Les lois du kamma et de la renaissance ne sont pas un bagage culturel exotique
Par Bhikkhu Bodhi
Traduction : Pierre Dupin
De nombreux bouddhistes américains et occidentaux hésitent à accepter l’enseignement du kamma et celui de la renaissance parce qu’ils ne font pas partie de la culture occidentale. Il y en a même qui proclament haut et fort que c’est une part du « bagage culturel » du bouddhisme asiatique qu’il nous faut laisser tomber afin de forger un nouveau bouddhisme occidental qui sera compréhensible aux gens de l’Ouest. Il leur arrive même de prétendre que les enseignements concernant le kamma et la renaissance sont simplement les entraves du dogme et des croyances que les bouddhistes d’Asie se sont imposés à eux-mêmes.

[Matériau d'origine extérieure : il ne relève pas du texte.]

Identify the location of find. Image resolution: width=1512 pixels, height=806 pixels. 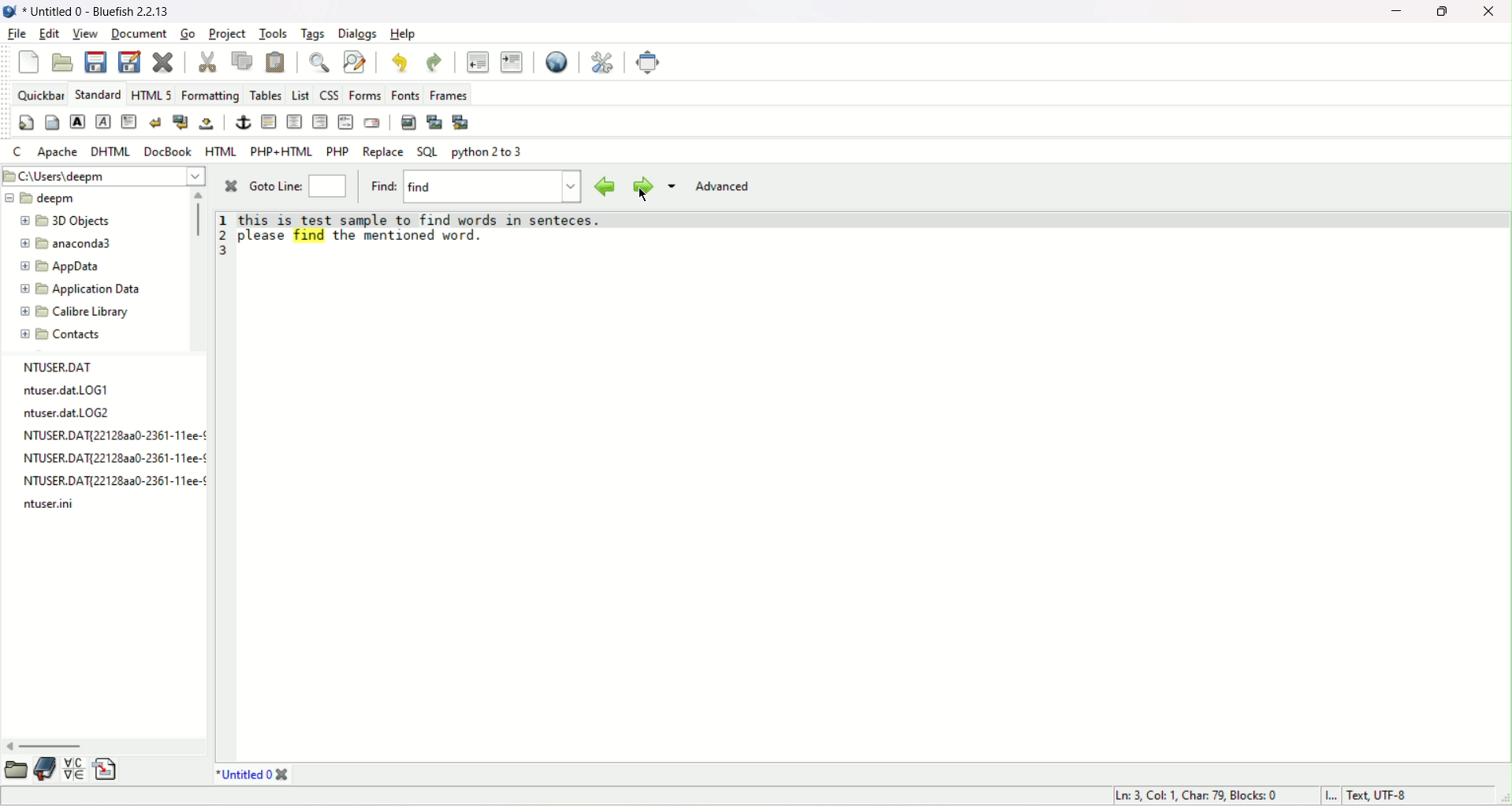
(381, 184).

Aujourd’hui, disent-ils, nous avons dépassé les dogmes religieux et les croyances ; nous voulons être totalement libres, au présent, et cela signifie que nous devons nous libérer de tous les dogmes bouddhistes et de leurs croyances.
Ma réponse à cette attitude est de leur proposer une analogie. Supposez qu’en Inde une nouvelle université soit construite et qu’il soit question d’ouvrir une chaire de physique. Est-ce que les professeurs de physique commenceraient par discuter pour savoir s’ils vont enseigner les lois de Newton sur le mouvement ou les lois de la thermodynamique ou la théorie d'Einstein sur la relativité ? Supposons qu’un professeur parmi eux se lève pour dire : « Ces lois et ces théories viennent de l’Occident, elles ne font pas partie de notre héritage culturel, nous ne devrions pas être obligés de les enseigner dans notre université. Elles font partie du bagage culturel de l’Occident qu’il nous faut laisser tomber quand nous enseignons la physique en Asie. » Les autres professeurs le regarderaient en pensant qu’il est devenu fou !

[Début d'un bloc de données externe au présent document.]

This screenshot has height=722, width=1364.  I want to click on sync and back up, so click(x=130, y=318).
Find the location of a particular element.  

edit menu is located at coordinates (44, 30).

Pourquoi donc ? Parce que les lois de la physique ne sont pas enseignées simplement parce qu’elles font partie de l’héritage culturel de quelqu’un. Elles sont enseignées parce qu’elles expliquent des phénomènes qui sont universellement reconnus, parce qu’elles sont tout aussi valides à Pékin, qu’à Calcutta, Nairobi et Istanbul, comme elles le sont à Londres, New York ou Buenos Aires. Et c’est le sens de la physique. Ainsi, également, les enseignements sur le kamma et la renaissance sont faits pour expliquer les lois universelles de la vie morale ; ces enseignements expliquent des lois qui sont d’une importance vitale pour nous parce que ce sont des lois qui gouvernent notre destinée à venir ; des lois qui, de vie en vie, sous-tendent tous les processus qui nous font progresser depuis le stade d’humain illusionné jusqu’à celui d’un arahant[1] libéré ou d’un Bouddha parfaitement éveillé. Ces enseignements (au moins leurs plus anciennes versions) proviennent du Bouddha lui-même. Ils faisaient partie de son enseignement et il les transmettait aux humains pour une bonne raison. Ces lois nous apprennent à prendre des décisions éthiques fondamentales dans notre vie quotidienne. Elles sont l’épine dorsale de la spiritualité bouddhiste. Elles sont à la base de la pleine signification de l’enseignement du Bouddha. Si nous ne parvenons pas à une certaine compréhension de ces lois en pensant : « Il suffit que je sois attentif au présent pour parvenir aux plus hautes réalisations », nous serons comme un homme qui s’approche d’un lac avec une passoire en pensant qu’il va pouvoir s’en servir pour prendre de l’eau et remplir son seau. Pour finir, il retournera chez lui avec un seau vide.
La vue juste du kamma et de la renaissance – du kamma en tant que force qui génère des existences répétées dans la ronde de la naissance et de la mort – est l’arrière-plan fondamental grâce auquel la vue juste des Quatre Nobles Vérités acquiert sa pleine signification.
Pour rappel : La vérité de la souffrance et de l’insatisfaction –
La vérité des causes de la souffrance et de l’insatisfaction
La vérité de la cessation de la souffrance et de l’insatisfaction
La vérité du chemin qui mène à la cessation de la souffrance et de l’insatisfaction
[1] Être méritant, libéré des passions et du samsara
Cet article est paru dans Sagesses Bouddhistes n°9 (Hiver 2019)
Bhikkhu Bodhi est ordonné moine en 1972 dans la tradition theravāda. Il devient éditeur de la Buddhist Publications Society en 1984 à Kandy (Sri Lanka). Il est auteur, traducteur et éditeur de nombreux livres sur le bouddhisme. Il réside actuellement aux États-Unis.